**Pixel coordinate grounding data**.
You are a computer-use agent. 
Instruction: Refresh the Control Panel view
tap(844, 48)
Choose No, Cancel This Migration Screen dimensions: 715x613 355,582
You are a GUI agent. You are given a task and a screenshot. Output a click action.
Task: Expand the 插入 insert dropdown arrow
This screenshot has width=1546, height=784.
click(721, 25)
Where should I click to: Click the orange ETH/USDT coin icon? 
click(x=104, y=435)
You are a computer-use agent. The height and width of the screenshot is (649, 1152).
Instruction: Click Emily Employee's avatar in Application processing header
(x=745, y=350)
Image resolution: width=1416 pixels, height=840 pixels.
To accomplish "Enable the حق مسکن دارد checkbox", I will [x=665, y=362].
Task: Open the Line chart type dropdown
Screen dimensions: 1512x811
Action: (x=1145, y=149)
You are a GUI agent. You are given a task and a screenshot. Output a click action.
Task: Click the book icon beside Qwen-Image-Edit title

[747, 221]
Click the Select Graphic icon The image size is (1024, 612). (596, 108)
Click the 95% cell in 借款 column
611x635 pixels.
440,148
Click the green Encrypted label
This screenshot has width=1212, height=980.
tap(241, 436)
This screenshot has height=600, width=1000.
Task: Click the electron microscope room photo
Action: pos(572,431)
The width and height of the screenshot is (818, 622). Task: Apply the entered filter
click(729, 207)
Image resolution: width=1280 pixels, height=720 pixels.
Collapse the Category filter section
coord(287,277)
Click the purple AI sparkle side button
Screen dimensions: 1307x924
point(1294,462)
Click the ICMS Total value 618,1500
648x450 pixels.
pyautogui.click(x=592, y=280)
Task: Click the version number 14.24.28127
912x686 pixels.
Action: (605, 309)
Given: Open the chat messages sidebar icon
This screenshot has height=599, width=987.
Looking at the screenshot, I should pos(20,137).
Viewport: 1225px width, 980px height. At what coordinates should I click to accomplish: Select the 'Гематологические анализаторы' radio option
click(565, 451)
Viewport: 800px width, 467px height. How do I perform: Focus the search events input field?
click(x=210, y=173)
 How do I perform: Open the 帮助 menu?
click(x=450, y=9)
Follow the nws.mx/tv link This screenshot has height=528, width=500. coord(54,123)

**EXERCISE PROMPT**. Go line by line through the records and copy those that contain the word "agent".

**EXERCISE RESPONSE**.
You are a computer-use agent. 
You are a GUI agent. You are given a task and a screenshot. Output a click action.
You are a computer-use agent. The height and width of the screenshot is (649, 1152).
You are a GUI agent. You are given a task and a screenshot. Output a click action.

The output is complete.